__PROVIDED RECORDS__
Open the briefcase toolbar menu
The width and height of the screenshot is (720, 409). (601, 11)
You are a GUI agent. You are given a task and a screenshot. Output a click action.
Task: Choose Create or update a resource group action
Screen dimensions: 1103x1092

__TASK ITEM__
Lines holding the word "action" are the answer; copy each one from the records above.

__RESULT OF THIS TASK__
You are a GUI agent. You are given a task and a screenshot. Output a click action.
Task: Choose Create or update a resource group action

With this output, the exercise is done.